Understanding these identities and their applications allows us to tackle problems involving trigonometric limits with more confidence and clarity. This knowledge is not only essential for solving such problems, but also for applying these principles to more complex calculus problems.

L'Hôpital's Rule is a powerful tool in calculus for evaluating limits, especially when faced with indeterminate forms like \( \frac{0}{0} \) or \( \frac{\infty}{\infty} \). This rule allows us to differentiate the numerator and the denominator independently and then find the limit of the new quotient.
In the context of the exercise:

• We first identify the indeterminate form \( \frac{0}{0} \) as \( x \to 1 \).
• Applying L'Hôpital's Rule involves finding the derivatives: The derivative of \( \sqrt{2}\sin(x-1) \) leads to \( \sqrt{2}\cos(x-1) \), and the derivative of \( x-1 \) is just 1.
• The new expression \( \sqrt{2}\cos(x-1) \) can then be evaluated as \( x \to 1 \), simplifying our task to basic substitution.

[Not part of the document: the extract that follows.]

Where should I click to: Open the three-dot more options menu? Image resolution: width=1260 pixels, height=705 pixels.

L'Hôpital's Rule simplifies evaluating limits that initially appear undefined, turning a challenging problem into a straightforward calculation. Mastery of this rule greatly expands your problem-solving toolbox in calculus.

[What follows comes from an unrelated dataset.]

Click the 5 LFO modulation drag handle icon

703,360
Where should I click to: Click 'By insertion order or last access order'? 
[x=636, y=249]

Indeterminate forms are expressions in calculus that do not initially lead to a definitively known solution. These expressions appear as limits where both the numerator and denominator simultaneously approach values leading to forms like \( \frac{0}{0} \) or \( \frac{\infty}{\infty} \).
In our exercise:

• The limit \( \frac{\sqrt{1-\cos 2(x-1)}}{x-1} \) as \( x \to 1 \) becomes \( \frac{0}{0} \), an indeterminate form.
• These forms require special techniques, like algebraic manipulation or L'Hôpital's Rule, to resolve.

Understanding and identifying indeterminate forms is crucial to solving limits effectively. By recognizing these forms, you can know when to apply techniques like L'Hôpital's Rule or seek alternative strategies such as simplifying trigonometric identities. This is vital in calculus, helping to bridge the gap between the apparent impossibility and practical solutions.